The algorithm makes sense, and if all these claims hold then it should work, I think. I'm still concerned about step (2), however, if only because of the assumption that what you write as a load/ store in C++ maps to a load/store in ML. Will it? Always? I ask as a non-rhetorical question: does the C++ standard *guarantee* it? Because if it doesn't then it seems like a potential problem, but maybe I'm being too careful.
If I could answer in the affirmative, I could prove it works and not have to talk to anyone. I can make a bunch of lesser claims, that of course fail to add up to the strong claim but make me feel better: 1. For years, people have written and relied on C/C++ characteristics that apparently were not in the standard until later if at all. If the popular platforms support it, it takes a strong reason to justify a violation of it. 2. Java, on any platform, would seem to strongly depend upon a reference assignment being accomplished all-or-nothing as a machine assignment. The alternative would be threads that see partial references being assigned in different threads and all the safety of references is out the window. This is such a common operation, it would be difficult to believe that there is thread synchronization going on around every pointer/reference assignment. 3. I have looked at the output of many C compilers and have never seen a pointer assignment take multiple instructions. The exception might be if someone used a poorly-written memcpy-like operations to transfer the contents of a structure byte by byte. A well-written one takes the respective alignments into account and transfers aligned 32-bit quantities one-by-one. We are talking about code in a controlled Hashtable class, it would have to be the "C" compiler choosing to transfer a class consisting of a single address field using something other than a single instruction. It doesn't sound logical to me, but it wouldn't surprise me completely to see it happen, but I would report it as a compiler bug and expect it to be addressed even though it is not in the standard. 4. These issues have to be addressed with the multi-processor cores becoming more prevalent because they are basic to lock-free processing, or can C++ accept significant inferiority to Java with respect to lock-free multiprocessing? Sorry that my arguments in this case frequently refer to Java.

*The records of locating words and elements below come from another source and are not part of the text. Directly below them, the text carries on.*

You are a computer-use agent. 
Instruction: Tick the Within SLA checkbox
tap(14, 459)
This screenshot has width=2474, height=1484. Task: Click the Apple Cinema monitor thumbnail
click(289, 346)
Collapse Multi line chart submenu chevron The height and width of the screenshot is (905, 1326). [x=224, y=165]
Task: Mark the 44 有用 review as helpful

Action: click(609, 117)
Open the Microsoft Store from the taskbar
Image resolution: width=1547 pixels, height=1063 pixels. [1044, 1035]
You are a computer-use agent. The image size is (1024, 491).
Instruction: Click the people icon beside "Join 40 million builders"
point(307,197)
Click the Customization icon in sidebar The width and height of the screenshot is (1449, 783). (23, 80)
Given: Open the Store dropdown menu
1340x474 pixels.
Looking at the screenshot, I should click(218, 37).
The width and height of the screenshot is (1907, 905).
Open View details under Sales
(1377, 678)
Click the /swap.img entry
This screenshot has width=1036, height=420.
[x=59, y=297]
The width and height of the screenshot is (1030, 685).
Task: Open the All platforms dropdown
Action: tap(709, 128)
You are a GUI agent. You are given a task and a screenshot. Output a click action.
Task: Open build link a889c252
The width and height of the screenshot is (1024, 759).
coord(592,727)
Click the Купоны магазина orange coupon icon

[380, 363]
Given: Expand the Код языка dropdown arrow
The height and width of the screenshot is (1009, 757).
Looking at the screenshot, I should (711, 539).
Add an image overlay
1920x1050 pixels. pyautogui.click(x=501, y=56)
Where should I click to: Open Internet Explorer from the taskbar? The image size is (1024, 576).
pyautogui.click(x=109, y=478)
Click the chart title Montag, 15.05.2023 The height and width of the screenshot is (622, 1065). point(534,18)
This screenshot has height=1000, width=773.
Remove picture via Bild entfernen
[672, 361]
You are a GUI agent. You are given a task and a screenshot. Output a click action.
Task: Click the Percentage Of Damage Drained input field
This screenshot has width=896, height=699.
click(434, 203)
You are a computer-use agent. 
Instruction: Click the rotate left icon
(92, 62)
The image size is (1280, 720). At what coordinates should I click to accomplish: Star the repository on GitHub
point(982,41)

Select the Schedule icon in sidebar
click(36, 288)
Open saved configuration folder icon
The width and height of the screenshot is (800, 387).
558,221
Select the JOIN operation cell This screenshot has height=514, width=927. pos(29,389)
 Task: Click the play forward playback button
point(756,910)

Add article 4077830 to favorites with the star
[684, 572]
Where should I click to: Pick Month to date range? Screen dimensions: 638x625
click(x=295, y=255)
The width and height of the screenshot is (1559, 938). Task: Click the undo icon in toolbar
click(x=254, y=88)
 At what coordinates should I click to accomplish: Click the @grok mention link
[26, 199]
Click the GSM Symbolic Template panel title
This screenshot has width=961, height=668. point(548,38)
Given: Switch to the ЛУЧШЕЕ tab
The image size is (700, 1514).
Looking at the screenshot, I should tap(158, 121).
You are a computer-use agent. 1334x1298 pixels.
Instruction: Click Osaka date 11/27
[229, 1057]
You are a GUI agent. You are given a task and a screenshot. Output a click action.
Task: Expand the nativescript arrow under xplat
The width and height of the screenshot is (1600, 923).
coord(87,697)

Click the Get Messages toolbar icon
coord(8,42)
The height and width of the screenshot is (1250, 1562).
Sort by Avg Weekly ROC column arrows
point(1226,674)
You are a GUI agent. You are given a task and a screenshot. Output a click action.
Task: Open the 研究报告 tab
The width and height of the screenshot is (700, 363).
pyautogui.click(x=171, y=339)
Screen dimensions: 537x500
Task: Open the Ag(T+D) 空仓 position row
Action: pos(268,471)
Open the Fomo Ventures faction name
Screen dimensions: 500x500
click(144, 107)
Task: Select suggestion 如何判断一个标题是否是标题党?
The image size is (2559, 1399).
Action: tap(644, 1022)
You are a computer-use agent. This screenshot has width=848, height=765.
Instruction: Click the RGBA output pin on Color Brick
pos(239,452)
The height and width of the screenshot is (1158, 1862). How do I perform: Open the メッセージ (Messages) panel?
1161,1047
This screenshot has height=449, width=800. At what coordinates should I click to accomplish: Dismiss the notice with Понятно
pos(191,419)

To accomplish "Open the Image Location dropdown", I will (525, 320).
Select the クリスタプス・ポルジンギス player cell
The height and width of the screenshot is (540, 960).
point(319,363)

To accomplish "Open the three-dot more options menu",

Have you read any of the literature on lock-free data structures, btw? There was articles in the October and December '04 C/C++ User Journal about them.
I have read a number of articles on the subject, several specifically on the topic of lock-free hashtables, several with implementations they claim to be proven to be correct. My own first attempt is far from a proven-correct implementation. Many seem to arrive at similar conclusions, although each has its own slightly-different take on the subject and quite different mechanisms. They are also very often theoretical and build their proofs of completeness on features not apparently explicitly present in "C" standards. I certainly have yet to find an implementation I can just plug in and use. They often resort to garbage collection to solve the hard problems (even if they are working in C) or if they solve the deallocation problem, they only do so for the main array, not for the entries in the hashtable itself.
I realize that I haven't answered your original question about atomic_count, btw, and I'm sorry: the reason is simply that I don't know!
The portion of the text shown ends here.